Ketika serangan mendadak itu tiba, berupa angin duduk atau tekanan jantung, dapat saja tidak ada keluarga di sisi. Telepon genggam mungkin ada, tetapi siapa yang sempat menekan tombol panggilan dalam keadaan seperti itu?
Lebih menyedihkan lagi, kondisi ini sering tidak mendapat perhatian serius dari negara.
Negara masih memandang kehidupan personal hakim sebagai urusan masing-masing dan sering dianggap bukan bagian dari tugas kedinasan.
Padahal, penghormatan terhadap hakim bukan sekadar soal upah, melainkan juga penghargaan terhadap martabat kemanusiaannya.

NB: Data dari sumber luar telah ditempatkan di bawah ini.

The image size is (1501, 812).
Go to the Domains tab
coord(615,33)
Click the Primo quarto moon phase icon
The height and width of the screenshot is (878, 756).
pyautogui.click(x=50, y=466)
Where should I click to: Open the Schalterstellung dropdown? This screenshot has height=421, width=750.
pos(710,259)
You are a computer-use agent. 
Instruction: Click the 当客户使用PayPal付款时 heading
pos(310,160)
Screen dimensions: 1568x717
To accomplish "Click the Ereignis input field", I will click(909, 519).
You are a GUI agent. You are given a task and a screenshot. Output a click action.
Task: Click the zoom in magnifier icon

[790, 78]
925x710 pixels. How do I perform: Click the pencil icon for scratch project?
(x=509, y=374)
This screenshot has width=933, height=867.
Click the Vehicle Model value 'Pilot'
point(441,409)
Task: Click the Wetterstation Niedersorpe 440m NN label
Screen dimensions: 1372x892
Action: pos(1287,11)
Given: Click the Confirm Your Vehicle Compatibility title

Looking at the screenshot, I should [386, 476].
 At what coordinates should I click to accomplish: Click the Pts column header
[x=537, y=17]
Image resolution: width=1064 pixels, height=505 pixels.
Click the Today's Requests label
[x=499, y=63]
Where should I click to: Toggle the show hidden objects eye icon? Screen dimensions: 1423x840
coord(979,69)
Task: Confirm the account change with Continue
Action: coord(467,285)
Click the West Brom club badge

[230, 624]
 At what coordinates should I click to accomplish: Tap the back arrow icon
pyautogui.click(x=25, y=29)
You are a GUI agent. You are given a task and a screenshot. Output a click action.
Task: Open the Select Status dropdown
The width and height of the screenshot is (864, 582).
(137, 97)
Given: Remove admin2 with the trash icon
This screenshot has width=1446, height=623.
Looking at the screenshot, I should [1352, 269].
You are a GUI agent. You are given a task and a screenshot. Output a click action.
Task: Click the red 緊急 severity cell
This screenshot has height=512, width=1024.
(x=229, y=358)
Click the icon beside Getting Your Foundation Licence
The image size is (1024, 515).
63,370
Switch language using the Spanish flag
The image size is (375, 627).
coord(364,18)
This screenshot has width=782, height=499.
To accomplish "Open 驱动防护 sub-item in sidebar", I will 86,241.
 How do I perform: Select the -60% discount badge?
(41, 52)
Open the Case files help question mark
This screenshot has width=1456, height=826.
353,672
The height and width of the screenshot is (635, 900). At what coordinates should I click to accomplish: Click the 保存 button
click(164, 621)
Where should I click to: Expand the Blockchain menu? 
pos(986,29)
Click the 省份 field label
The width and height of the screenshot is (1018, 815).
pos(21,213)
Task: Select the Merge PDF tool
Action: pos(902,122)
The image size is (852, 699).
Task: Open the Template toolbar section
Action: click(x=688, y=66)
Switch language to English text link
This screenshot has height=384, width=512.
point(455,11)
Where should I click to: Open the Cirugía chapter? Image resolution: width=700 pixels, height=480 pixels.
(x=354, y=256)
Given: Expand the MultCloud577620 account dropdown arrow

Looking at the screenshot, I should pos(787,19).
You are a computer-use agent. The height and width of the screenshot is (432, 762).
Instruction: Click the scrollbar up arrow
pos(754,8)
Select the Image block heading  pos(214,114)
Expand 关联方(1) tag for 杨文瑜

Upaya memuliakan hakim memang telah menjadi komitmen negara, namun realisasinya belum sempurna dan masih jauh menjangkau sisi kemanusiaan sang pengadil.
Bagi pimpinan pengadilan tidak cukup hanya menjadi administrator atau pengelola perkara, mereka juga harus menjadi pengayom, pelindung, dan penuntun bagi para hakim yang dipimpinnya.
Sebab, pada akhirnya, seorang hakim bukan hanya manusia hukum, tetapi juga manusia biasa yang butuh diperhatikan, disapa, dan dirawat sisi kemanusiaannya.
Kematian seorang hakim di rumah kos, seharusnya tidak hanya menambah daftar berita duka. Ia adalah cermin kecil dari persoalan besar, bahwa di balik toga yang tampak gagah, ada manusia yang rentan dan di balik tugas yang mulia, ada kesepian yang panjang.